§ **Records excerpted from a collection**
---

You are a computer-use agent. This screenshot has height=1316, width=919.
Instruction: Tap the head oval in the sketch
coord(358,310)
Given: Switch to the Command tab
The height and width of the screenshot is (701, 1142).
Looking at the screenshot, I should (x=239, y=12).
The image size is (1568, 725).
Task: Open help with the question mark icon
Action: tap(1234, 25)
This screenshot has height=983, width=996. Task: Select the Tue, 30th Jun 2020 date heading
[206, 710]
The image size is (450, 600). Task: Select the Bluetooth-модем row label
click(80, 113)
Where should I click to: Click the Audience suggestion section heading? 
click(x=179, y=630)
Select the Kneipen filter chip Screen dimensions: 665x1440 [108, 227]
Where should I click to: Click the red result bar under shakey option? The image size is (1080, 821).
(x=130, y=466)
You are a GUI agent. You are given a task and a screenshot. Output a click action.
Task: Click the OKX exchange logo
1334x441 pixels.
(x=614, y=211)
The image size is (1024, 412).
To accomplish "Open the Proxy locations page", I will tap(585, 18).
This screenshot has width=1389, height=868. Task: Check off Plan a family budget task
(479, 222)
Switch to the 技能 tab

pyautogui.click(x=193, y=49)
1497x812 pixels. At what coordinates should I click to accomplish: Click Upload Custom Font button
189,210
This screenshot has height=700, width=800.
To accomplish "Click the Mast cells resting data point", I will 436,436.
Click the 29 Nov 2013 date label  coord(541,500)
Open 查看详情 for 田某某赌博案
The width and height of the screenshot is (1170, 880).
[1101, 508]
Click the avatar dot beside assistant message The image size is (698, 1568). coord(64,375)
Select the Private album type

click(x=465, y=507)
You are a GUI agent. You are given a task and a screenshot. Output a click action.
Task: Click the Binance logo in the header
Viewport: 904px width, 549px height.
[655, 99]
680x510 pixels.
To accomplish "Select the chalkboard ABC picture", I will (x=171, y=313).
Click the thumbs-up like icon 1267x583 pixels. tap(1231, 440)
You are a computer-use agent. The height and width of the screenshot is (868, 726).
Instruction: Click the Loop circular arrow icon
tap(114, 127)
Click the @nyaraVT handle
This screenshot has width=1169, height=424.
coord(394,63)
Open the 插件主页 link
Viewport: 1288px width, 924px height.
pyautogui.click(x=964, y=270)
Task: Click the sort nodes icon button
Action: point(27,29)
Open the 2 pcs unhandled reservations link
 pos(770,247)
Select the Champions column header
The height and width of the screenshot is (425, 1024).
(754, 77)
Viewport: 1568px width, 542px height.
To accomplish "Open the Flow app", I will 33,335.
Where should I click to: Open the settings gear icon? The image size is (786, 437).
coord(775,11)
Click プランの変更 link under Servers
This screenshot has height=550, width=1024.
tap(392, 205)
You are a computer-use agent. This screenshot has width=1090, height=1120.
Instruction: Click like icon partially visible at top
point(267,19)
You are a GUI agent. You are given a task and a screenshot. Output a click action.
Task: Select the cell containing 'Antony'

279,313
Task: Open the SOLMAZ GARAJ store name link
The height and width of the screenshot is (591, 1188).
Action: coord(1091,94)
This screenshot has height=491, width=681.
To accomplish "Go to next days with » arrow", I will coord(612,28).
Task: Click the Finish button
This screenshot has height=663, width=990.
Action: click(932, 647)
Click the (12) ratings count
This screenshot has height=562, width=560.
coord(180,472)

---

§ **WHAT THE EXERCISE ASKS**
Reproduce all of the entries above verbatim.

§ **THE ANSWER**
You are a computer-use agent. This screenshot has height=1316, width=919.
Instruction: Tap the head oval in the sketch
coord(358,310)
Given: Switch to the Command tab
The height and width of the screenshot is (701, 1142).
Looking at the screenshot, I should (x=239, y=12).
The image size is (1568, 725).
Task: Open help with the question mark icon
Action: tap(1234, 25)
This screenshot has height=983, width=996. Task: Select the Tue, 30th Jun 2020 date heading
[206, 710]
The image size is (450, 600). Task: Select the Bluetooth-модем row label
click(80, 113)
Where should I click to: Click the Audience suggestion section heading? 
click(x=179, y=630)
Select the Kneipen filter chip Screen dimensions: 665x1440 [108, 227]
Where should I click to: Click the red result bar under shakey option? The image size is (1080, 821).
(x=130, y=466)
You are a GUI agent. You are given a task and a screenshot. Output a click action.
Task: Click the OKX exchange logo
1334x441 pixels.
(x=614, y=211)
The image size is (1024, 412).
To accomplish "Open the Proxy locations page", I will tap(585, 18).
This screenshot has width=1389, height=868. Task: Check off Plan a family budget task
(479, 222)
Switch to the 技能 tab

pyautogui.click(x=193, y=49)
1497x812 pixels. At what coordinates should I click to accomplish: Click Upload Custom Font button
189,210
This screenshot has height=700, width=800.
To accomplish "Click the Mast cells resting data point", I will 436,436.
Click the 29 Nov 2013 date label  coord(541,500)
Open 查看详情 for 田某某赌博案
The width and height of the screenshot is (1170, 880).
[1101, 508]
Click the avatar dot beside assistant message The image size is (698, 1568). coord(64,375)
Select the Private album type

click(x=465, y=507)
You are a GUI agent. You are given a task and a screenshot. Output a click action.
Task: Click the Binance logo in the header
Viewport: 904px width, 549px height.
[655, 99]
680x510 pixels.
To accomplish "Select the chalkboard ABC picture", I will (x=171, y=313).
Click the thumbs-up like icon 1267x583 pixels. tap(1231, 440)
You are a computer-use agent. The height and width of the screenshot is (868, 726).
Instruction: Click the Loop circular arrow icon
tap(114, 127)
Click the @nyaraVT handle
This screenshot has width=1169, height=424.
coord(394,63)
Open the 插件主页 link
Viewport: 1288px width, 924px height.
pyautogui.click(x=964, y=270)
Task: Click the sort nodes icon button
Action: point(27,29)
Open the 2 pcs unhandled reservations link
 pos(770,247)
Select the Champions column header
The height and width of the screenshot is (425, 1024).
(754, 77)
Viewport: 1568px width, 542px height.
To accomplish "Open the Flow app", I will 33,335.
Where should I click to: Open the settings gear icon? The image size is (786, 437).
coord(775,11)
Click プランの変更 link under Servers
This screenshot has height=550, width=1024.
tap(392, 205)
You are a computer-use agent. This screenshot has width=1090, height=1120.
Instruction: Click like icon partially visible at top
point(267,19)
You are a GUI agent. You are given a task and a screenshot. Output a click action.
Task: Select the cell containing 'Antony'

279,313
Task: Open the SOLMAZ GARAJ store name link
The height and width of the screenshot is (591, 1188).
Action: coord(1091,94)
This screenshot has height=491, width=681.
To accomplish "Go to next days with » arrow", I will coord(612,28).
Task: Click the Finish button
This screenshot has height=663, width=990.
Action: click(932, 647)
Click the (12) ratings count
This screenshot has height=562, width=560.
coord(180,472)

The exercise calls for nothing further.